Dr. Erik Bogsch is Head of the Biotechnology R&D Division at Gedeon Richter Plc. He is responsible for leading the R&D effort in the development of GR’s biotechnology pipeline.
Gedeon Richter Plc. is engaged in the development and manufacture of both bacterial cell fermentation based and mammalian cell fermentation based biosimilar products. GR has R&D, analytical & manufacturing capabilities in multiple locations in Hungary & Germany.
Dr. Bogsch, has a Natural Sciences degree from the University of Cambridge and a PhD in cell biology from the University of Warwick. Following a brief postdoctoral academic research career, he worked in the food industry for many years in R&D, Quality & Manufacturing roles in the UK, Hungary & Germany. He joined Gedeon Richter Plc. in 2012, as commissioning lead for GR’s biotechnology factory in Debrecen, Hungary, before moving into his current role in 2014.

Biosimilars Landscape – Development, Regulatory & Market Access Challenges

The past decades have seen the breakthrough of biologics within the pharmaceutical sector. As many of these blockbuster biological products’ patents expire, there is an enormous opportunity for biosimilar products to make these, often life-saving, medicines accessible to considerably more patients, particularly in the fields of oncology and immunology.

The objective of the presentation is to give an overview of biosimilar products, their development challenges, the regulatory requirements they must adhere to and a view of their market potential.

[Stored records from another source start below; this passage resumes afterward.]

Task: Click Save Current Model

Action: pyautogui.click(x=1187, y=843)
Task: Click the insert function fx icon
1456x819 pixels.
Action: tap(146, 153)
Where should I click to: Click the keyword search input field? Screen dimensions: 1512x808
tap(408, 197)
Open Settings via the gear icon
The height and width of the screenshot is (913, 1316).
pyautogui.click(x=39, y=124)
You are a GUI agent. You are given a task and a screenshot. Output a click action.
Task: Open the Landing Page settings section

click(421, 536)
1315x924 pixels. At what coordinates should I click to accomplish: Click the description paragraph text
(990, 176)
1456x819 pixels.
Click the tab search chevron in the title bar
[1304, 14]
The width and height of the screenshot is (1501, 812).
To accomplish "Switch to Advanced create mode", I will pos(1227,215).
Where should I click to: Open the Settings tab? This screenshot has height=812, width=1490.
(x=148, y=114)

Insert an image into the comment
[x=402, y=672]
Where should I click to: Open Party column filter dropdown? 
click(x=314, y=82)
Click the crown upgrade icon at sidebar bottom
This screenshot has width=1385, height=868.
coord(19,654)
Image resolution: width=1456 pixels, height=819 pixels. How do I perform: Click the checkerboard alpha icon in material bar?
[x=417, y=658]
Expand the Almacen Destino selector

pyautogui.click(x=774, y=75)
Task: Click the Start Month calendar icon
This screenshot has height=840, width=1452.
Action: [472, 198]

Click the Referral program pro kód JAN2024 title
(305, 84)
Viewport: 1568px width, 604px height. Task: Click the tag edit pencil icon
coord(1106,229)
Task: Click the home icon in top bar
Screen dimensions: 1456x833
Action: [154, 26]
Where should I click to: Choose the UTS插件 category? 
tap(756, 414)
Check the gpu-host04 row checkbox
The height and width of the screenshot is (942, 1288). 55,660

Development and manufacture of biologics is very different to traditional small molecule pharmaceuticals. Stable expression of large protein molecules and their purification are the key challenges for drug substance development and manufacture. Most biologics are parenteral products requiring appropriate final formulation development and specific fill & finish manufacturing technologies.

The precise characterisation of biologics poses an exciting challenge for analytical teams the world over, and is of pivotal importance in the development of biosimilars. In fact, the very stringent regulatory requirements applied to biosimilar developments are in part due to the difficulty posed in precise characterisation of such macromolecule based medicines. Significant clinical development programmes are expected of biosimilars, very differently to small molecule generic developments.

Further to development and regulatory challenges, market access requirements also differ and present new challenges as well as opportunities for companies with biopharmaceutical portfolios.

Development, manufacture and commercialisation of biologics, including biosimilars, have a higher entry barrier than small molecule developments due to differentiated know how requirements, high capital investment, development and manufacturing costs in addition to changing regulatory and commercial landscapes.